P.S. Gramatical question from this non native guy:
If the judge referres to himself as "the Court" ("Das Gericht" in german) in his ruling, would the correct article not be "it" in "that he will allow it to be issued."?

Serious question that is by myself, not some rethorical one to probably redicule him given that I already expressed my disappointment about "the Court"!

Anonymous said...

Can a magistrate judge overrule a District Court Judge? (or was the first judge also a magistrate judge?)

Steve

Alter_Fritz said...

Walter D. Kelley, Jr.
UNITED STATES DISTRICT JUDGE

vs.

Magistrate Judge F. Bradford Stillman


good question Steve!

more collusion thingy that stuff is?

Anonymous said...

alter_fritz said:
"P.S. Gramatical question from this non native guy:
If the judge referres to himself as "the Court" ("Das Gericht" in german) in his ruling, would the correct article not be "it" in "that he will allow it to be issued."?"

I understand why you would think that. 'Das' is a neuter (from Latin meaning: neither of two. In this case neither gender) definite article in German. And it is true that 'the court' is typically genderless in English. However, because the judge controls the court and he is male, the masculine pronoun 'he' is used. Conversely, if the judge who presides over the court was female, the feminine pronoun 'she' would have been used. Finally, it / he / she aren't articles in English, they are pronouns, id est, they act on behalf of their nouns. In this case, the antecedent (the noun to which it refers), is the iudex or judge, not the court itself.

Just be aware that genders can be randomly assigned to objects or concepts in English without much discernible pattern, unlike German, which clearly defines the gender of nouns.

This is my understanding at least, but I could be wrong.

Joe said...

I'm confused
From the docket entry posted here, it says Magistrate Judge F. Bradford Stillman. However following the link to the wavy.com news article it says US District Judge.... which is correct?

Alter_Fritz said...

Danke schön @anonymous

Anonymous said...

Well, properly speaking, English has no grammatical genders. That said, sometimes people anthropomorphize objects (treat them as people), so a car or ship might be treated as a woman, etc. but this is usually limited to the crazy people who name their car/boat/whatever ...

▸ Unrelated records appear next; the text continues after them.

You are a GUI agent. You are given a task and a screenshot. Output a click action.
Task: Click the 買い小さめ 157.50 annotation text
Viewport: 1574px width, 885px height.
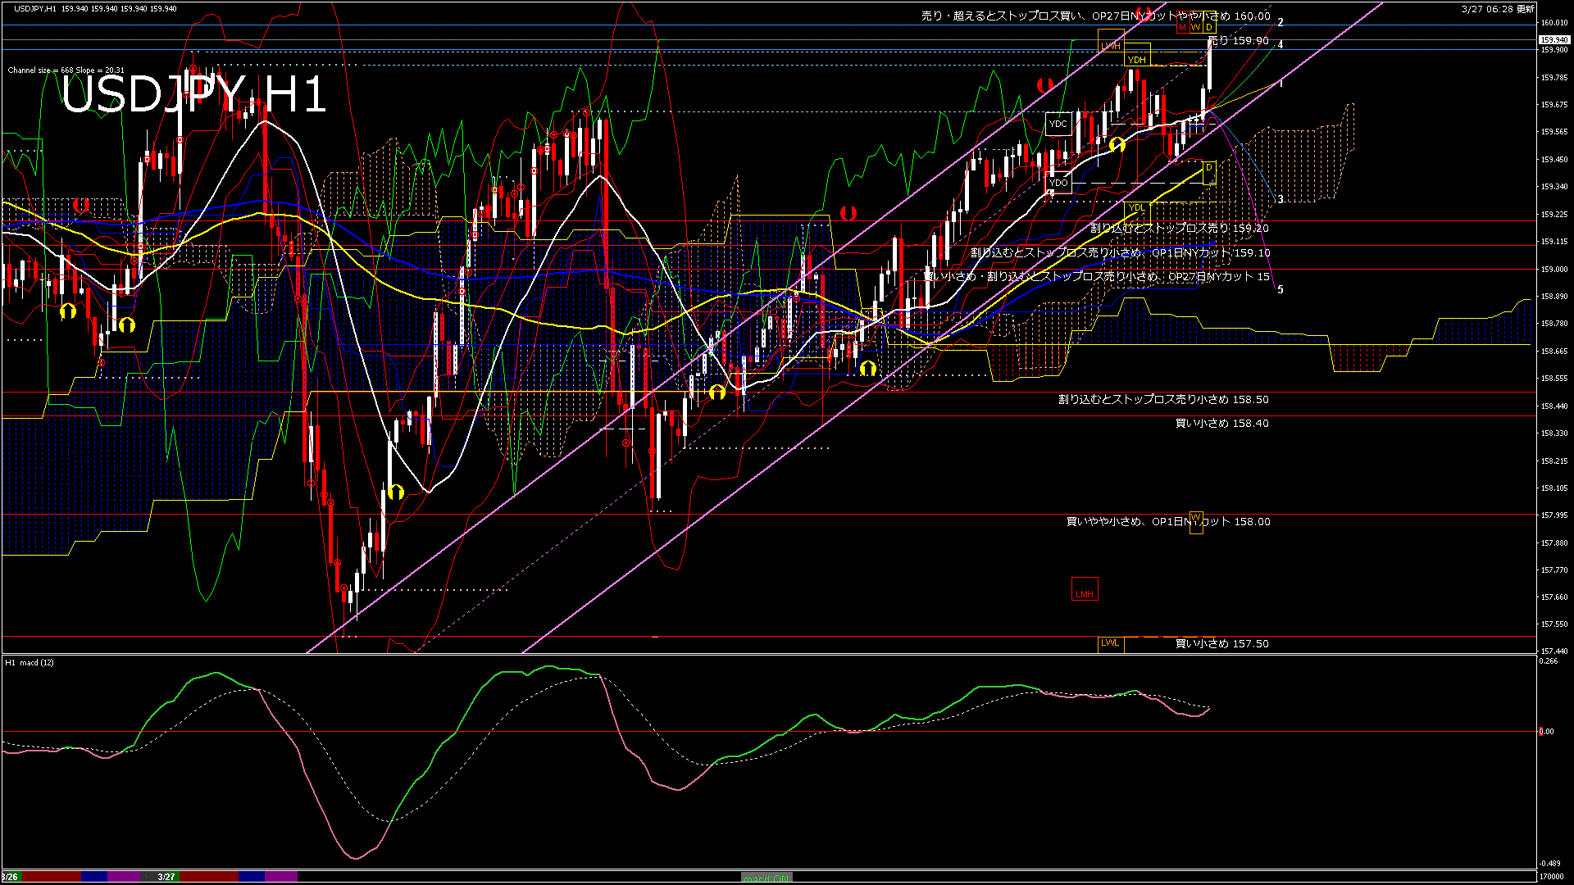coord(1221,644)

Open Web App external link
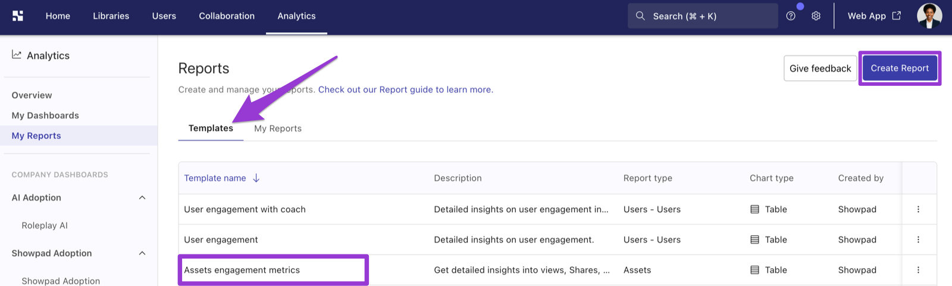(874, 16)
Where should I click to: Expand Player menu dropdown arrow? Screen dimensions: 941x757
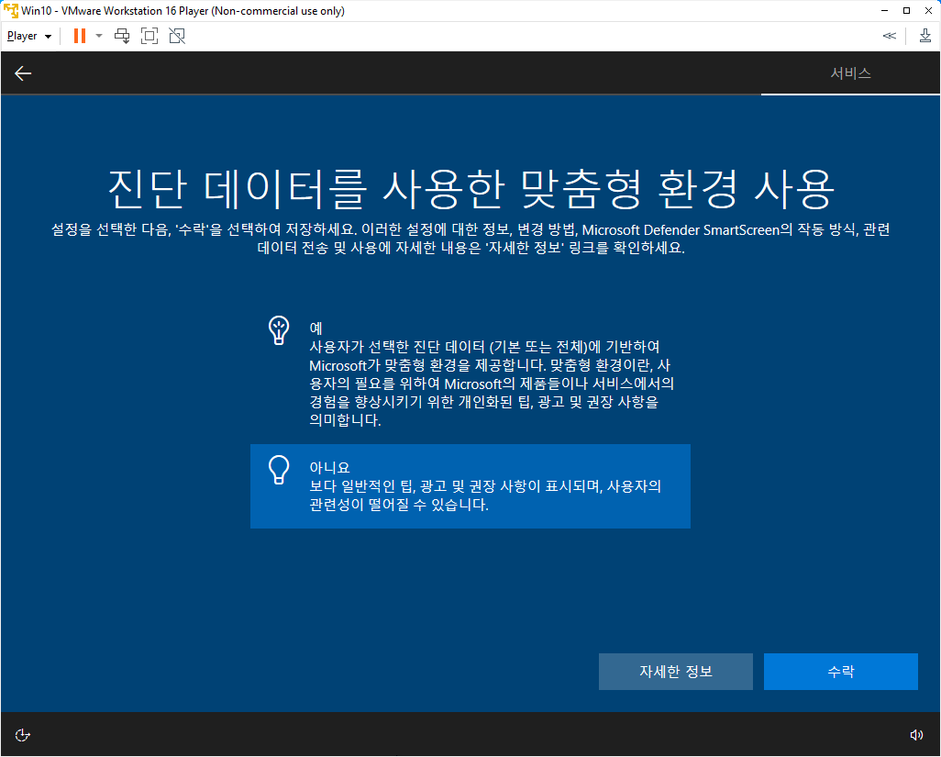[x=48, y=37]
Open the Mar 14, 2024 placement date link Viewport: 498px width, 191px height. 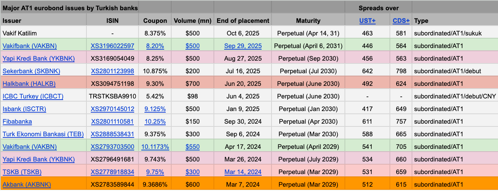coord(243,172)
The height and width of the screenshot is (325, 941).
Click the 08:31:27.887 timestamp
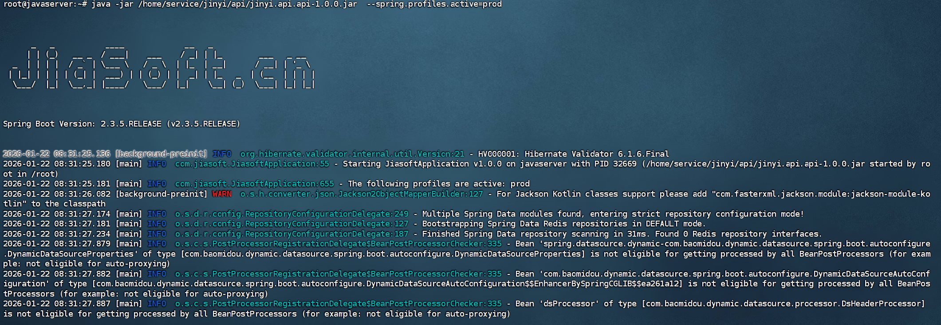click(82, 304)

And the usage of "the Court" is legalese. Even if it's proper to capitalize "Court", no one but a lawyer or maybe an English teacher would bother.

As for the subpoena itself, I wish they'd stop getting away with this, but it's kind of hard when they rarely have to face opposing counsel :/

- C15

Alter_Fritz said...

@joe

we have 2 to 1 "prepoderance of evidence" that AP got it wrong:

first robing room knows him too only as MAG JU (1)

second the court reporter Paul that entered the docket text seems to be a reliable witness when it comes to say for what people he is working.

so my verdict would be AP guilty of unlawfully promoting a judge.

Which of course let the question of steve hang unsolved: Is a MAGJU "allowed" to overrule a DISJU in the first place?!

(1)
http://www.therobingroom.com/Judge.aspx?ID=1525

Anonymous said...

Reading of this apparent reversal despite the deep flaws in the entire RIAA approach, one can only conclude that by and large the court system is stacked against the little guy when a large corporation asserts (with no valid evidence and an incorrect legal theory) that he or she has harmed them. Actual harm need not be proven and actual damages aren't even a consideration. Only severe punishment to toe the corporate line.